Kotetsu Kurokawa 黒川虎徹

No. 3 – Altiri Chiba
- Position: Point guard
- League: B.League

Personal information
- Born: February 9, 2003 (age 23) Nagasaki, Japan
- Listed height: 175 cm (5 ft 9 in)
- Listed weight: 76 kg (168 lb)

Career information
- College: Tokai
- Playing career: 2024–present

Career history
- 2024–: Altiri Chiba

Career highlights
- B2 champions (2025); B2 Finals MVP (2025);

= Kotetsu Kurokawa =

Japanese basketball player (born 2003)

Kotetsu Kurokawa (黒川虎徹, Kurokawa Kotetsu) is a Japanese basketball player who plays for the Altiri Chiba of the B.League.

==Early life==
Kotetsu Kurokawa was born in the Nagasaki Prefecture on 	February 9, 2003.

== Career ==
Kurokawa, who had been a student at Tokai University since 2019, joined the Altiri Chiba of the B.League's second division (B2) as a special designated player in January 2024 for the 2023–24 season.

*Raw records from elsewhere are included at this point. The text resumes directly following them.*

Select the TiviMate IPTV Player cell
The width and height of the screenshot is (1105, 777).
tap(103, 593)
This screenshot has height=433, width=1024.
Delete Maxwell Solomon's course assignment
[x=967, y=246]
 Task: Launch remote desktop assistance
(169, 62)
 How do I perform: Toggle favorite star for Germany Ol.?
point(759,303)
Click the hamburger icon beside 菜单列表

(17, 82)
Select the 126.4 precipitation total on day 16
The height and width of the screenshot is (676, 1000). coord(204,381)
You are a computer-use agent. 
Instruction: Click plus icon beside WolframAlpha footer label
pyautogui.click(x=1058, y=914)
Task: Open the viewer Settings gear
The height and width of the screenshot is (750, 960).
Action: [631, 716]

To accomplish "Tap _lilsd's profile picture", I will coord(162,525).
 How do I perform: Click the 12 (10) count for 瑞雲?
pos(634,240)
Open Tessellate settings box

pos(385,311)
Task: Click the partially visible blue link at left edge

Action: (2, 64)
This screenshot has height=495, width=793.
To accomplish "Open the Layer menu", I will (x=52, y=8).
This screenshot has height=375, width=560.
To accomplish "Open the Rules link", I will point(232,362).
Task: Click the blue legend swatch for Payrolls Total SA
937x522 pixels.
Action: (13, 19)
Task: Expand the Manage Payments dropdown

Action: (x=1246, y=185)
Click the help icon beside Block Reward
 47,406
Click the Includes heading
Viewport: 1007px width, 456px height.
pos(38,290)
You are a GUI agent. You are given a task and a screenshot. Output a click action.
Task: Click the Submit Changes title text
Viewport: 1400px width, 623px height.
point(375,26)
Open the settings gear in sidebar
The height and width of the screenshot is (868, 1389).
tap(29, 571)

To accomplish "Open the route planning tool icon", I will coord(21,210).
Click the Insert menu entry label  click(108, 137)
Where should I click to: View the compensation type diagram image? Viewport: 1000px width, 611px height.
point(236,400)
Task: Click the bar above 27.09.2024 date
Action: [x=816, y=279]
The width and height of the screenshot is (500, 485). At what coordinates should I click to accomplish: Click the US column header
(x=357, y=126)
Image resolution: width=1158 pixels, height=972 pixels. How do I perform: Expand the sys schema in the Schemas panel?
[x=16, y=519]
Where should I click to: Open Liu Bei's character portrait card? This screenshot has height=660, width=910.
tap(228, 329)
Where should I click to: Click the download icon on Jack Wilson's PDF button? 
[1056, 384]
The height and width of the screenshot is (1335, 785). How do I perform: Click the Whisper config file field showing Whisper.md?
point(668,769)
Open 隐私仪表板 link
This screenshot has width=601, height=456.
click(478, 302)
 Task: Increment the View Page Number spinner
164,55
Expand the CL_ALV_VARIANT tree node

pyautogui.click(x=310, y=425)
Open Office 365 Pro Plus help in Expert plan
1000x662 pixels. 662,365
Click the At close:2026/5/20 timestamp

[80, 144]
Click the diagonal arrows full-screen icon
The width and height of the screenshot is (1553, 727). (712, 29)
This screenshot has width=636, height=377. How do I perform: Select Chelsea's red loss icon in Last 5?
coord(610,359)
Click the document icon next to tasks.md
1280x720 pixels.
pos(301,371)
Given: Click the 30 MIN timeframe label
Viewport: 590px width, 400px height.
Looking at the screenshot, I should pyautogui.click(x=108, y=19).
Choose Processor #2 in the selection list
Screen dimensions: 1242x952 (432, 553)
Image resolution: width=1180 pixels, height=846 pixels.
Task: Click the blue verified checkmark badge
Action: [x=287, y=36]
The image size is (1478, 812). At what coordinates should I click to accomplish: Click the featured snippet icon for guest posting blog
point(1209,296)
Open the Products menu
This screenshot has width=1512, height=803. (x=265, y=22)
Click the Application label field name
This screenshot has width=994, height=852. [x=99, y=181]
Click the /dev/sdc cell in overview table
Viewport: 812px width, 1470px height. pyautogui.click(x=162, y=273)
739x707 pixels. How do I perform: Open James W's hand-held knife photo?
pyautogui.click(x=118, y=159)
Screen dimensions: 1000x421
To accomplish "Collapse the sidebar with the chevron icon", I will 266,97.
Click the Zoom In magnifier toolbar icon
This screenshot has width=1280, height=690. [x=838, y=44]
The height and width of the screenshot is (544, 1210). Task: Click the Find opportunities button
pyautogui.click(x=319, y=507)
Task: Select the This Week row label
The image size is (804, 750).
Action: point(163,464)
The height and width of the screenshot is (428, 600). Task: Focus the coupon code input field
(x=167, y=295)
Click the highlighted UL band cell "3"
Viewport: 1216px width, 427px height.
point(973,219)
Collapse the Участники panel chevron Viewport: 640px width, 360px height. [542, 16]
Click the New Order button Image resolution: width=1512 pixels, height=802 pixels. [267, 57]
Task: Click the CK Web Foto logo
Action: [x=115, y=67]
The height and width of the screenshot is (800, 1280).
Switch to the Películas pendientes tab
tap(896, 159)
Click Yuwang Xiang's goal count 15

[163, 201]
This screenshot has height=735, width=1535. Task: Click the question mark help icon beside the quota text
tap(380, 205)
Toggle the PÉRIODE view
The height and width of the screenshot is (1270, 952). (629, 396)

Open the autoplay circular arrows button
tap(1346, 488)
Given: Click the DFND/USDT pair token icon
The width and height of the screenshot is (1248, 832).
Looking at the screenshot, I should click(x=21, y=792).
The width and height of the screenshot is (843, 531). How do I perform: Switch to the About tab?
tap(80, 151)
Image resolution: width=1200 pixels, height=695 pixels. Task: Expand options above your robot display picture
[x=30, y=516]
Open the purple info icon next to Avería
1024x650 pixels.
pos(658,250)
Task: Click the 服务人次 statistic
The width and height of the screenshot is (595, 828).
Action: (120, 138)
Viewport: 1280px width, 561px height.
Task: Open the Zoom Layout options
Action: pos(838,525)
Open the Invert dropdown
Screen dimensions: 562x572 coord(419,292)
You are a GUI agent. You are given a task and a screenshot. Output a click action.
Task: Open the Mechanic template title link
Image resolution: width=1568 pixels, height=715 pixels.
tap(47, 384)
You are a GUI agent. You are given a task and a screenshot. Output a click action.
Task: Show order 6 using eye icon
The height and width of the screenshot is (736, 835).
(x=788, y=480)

In the 2024–25 B2 Finals, Altiri Chiba faced the Toyama Grouses in a best-of-three series. The teams split the first two games, but the decisive third game was cancelled, resulting in both teams being declared co-champions and promoted to B1. Kurokawa was named Finals MVP.

==National team==
Kurokawa made his debut for the Japan national team in August 2026, coming off the bench in Japan's 67–65 defeat to Mongolia at the Nippon Life Cup.. At the 2026 Asian Games, held in Japan, Kurokawa helped Japan reach the final, where they lost to South Korea, earning a silver medal.